Write out exactly the lines between the line containing "Open the tree creature card" and the end of the records, counting both ends, and leave out all pictures.
***** Given data
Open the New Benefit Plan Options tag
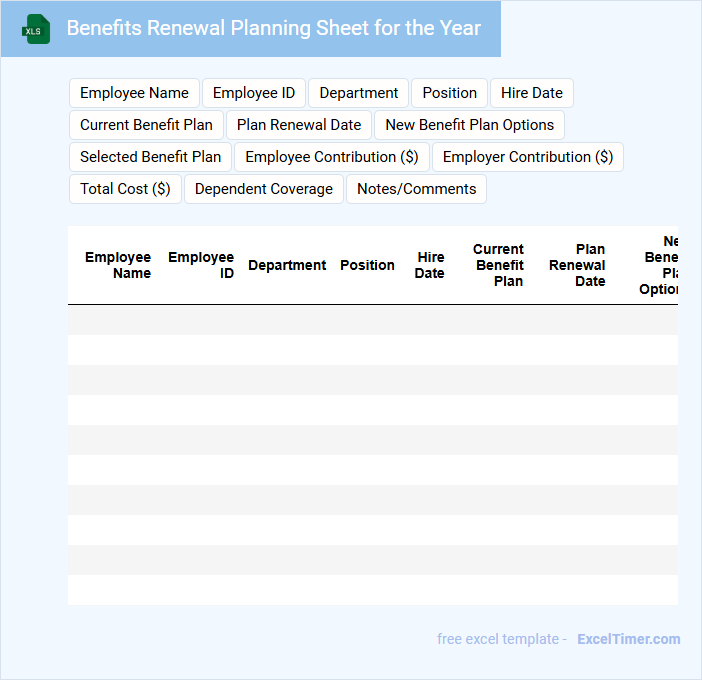[x=469, y=125]
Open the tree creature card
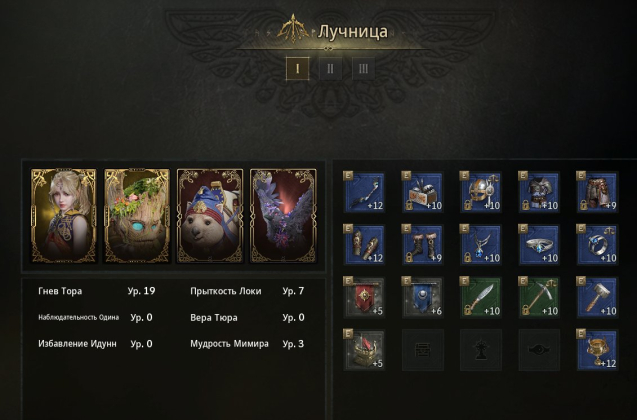Viewport: 637px width, 420px height. coord(137,216)
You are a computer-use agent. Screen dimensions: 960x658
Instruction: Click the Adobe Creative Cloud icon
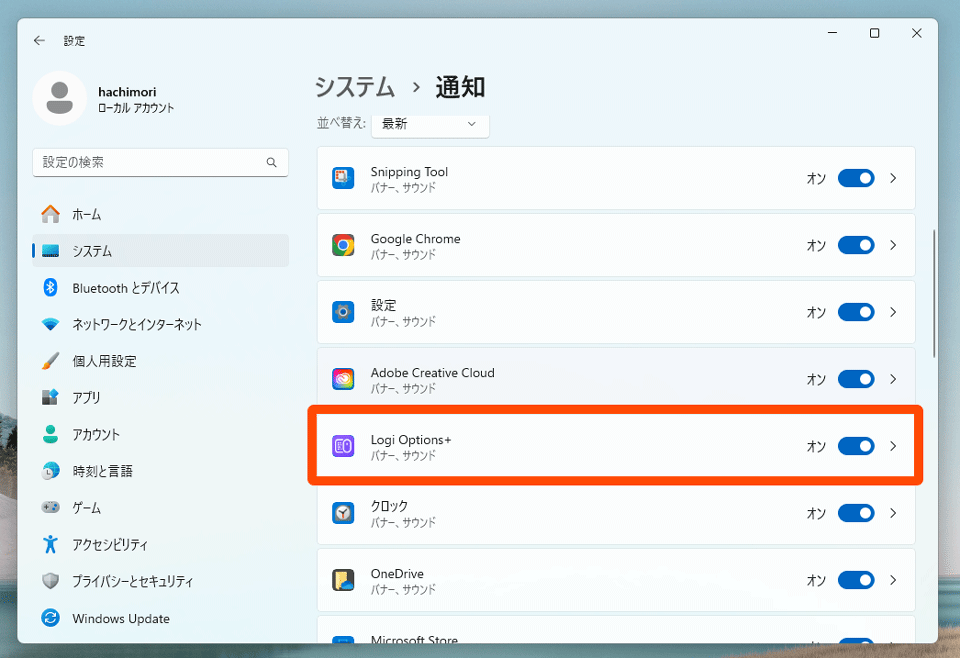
**********
▶ [Answer space]:
Open the tree creature card
Viewport: 637px width, 420px height. coord(137,216)
You are a computer-use agent. Screen dimensions: 960x658
Instruction: Click the Adobe Creative Cloud icon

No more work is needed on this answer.